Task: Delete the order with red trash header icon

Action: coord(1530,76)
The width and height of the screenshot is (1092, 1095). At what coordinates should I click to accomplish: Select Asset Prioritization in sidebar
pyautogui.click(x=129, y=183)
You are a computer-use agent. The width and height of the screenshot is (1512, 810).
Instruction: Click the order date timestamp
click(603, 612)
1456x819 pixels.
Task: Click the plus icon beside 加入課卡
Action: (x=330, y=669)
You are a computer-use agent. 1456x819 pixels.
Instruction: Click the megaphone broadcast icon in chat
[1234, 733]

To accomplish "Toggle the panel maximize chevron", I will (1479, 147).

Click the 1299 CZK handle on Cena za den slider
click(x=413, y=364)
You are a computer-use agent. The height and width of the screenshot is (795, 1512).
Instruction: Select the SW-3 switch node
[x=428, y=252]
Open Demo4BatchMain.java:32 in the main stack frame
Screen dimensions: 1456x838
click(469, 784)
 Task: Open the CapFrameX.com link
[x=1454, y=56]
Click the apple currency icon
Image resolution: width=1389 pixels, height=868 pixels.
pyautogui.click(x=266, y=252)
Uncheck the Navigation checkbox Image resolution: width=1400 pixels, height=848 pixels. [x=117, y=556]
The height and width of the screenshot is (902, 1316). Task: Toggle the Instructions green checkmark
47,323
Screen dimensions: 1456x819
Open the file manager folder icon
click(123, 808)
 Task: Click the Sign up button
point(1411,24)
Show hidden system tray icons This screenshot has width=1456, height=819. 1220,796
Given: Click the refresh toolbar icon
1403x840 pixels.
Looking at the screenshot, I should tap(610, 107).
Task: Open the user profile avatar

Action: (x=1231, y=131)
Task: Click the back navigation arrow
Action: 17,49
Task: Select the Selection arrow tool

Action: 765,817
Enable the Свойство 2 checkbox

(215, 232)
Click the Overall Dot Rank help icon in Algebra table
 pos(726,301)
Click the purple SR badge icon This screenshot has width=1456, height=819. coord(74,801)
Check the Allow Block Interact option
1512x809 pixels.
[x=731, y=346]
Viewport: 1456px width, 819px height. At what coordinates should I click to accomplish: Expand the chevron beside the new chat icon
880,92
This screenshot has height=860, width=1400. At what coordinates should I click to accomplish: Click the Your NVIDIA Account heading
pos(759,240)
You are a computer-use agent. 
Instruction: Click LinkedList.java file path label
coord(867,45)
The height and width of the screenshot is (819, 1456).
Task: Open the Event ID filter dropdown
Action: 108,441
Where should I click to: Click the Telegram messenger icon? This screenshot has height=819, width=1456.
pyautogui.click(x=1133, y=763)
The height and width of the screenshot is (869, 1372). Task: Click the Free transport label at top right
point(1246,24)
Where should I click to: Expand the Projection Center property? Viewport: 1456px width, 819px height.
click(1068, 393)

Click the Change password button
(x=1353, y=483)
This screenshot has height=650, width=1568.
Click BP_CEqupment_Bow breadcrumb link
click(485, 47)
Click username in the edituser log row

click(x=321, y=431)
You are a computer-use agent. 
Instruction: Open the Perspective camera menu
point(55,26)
=====
Whenever the word "computer" appears in a line of the listing, report that line.

» Answer area
You are a computer-use agent. The width and height of the screenshot is (1512, 810).
You are a computer-use agent. 1456x819 pixels.
You are a computer-use agent. The height and width of the screenshot is (795, 1512).
You are a computer-use agent. 
You are a computer-use agent. 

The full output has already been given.